Я, во всяком случае, верю в прощальный подарок и в то, что он помогает расстаться. Любая жертва, только не слезы и не писание писем. Никогда не следует оставлять в руках мстительной женщины обличительного документа, а брошенная женщина всегда становится мстительной… Так вот, я решил подарить Джоэн на прощанье кольцо. Однажды, во время прогулки, мы остановились на Пятом Авеню, у витрины ювелира, и она долго, словно зачарованная, смотрела на изумруды. Ей, конечно, казалось, что камень этот подходит к цвету ее глаз.

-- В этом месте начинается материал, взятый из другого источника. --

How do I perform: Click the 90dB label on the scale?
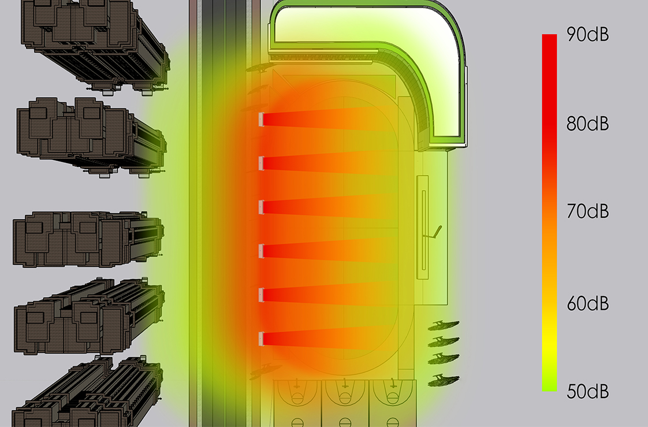click(588, 34)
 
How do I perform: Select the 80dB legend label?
click(588, 124)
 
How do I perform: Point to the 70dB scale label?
click(588, 211)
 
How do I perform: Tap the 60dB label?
click(588, 304)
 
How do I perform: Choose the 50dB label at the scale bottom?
click(588, 391)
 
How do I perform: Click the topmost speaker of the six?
click(261, 120)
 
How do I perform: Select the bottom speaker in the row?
click(261, 339)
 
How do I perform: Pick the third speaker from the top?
click(261, 207)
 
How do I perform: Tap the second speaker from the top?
click(261, 163)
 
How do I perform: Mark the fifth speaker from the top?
click(261, 295)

О настоящем изумруде от ювелира с Пятого Авеню нечего было и мечтать. Но поблизости я нашел магазин, торговавший великолепно подделанными драгоценностями. Уверяю вас — только опытный профессионал мог бы отличить эти изумруды от настоящих. И стоили они, в общем, не дешево, но зато работа была безукоризненная. Выбор мой остановился на кольце с крупным, продолговатым изумрудом. Камень был красиво отшлифован, в платиновой оправе. Подарок обошелся в сто семьдесят долларов. В те годы деньги были не малые… Ювелир-старичок завернул футляр с кольцом в шелковую бумагу, получил деньги и выписал счет.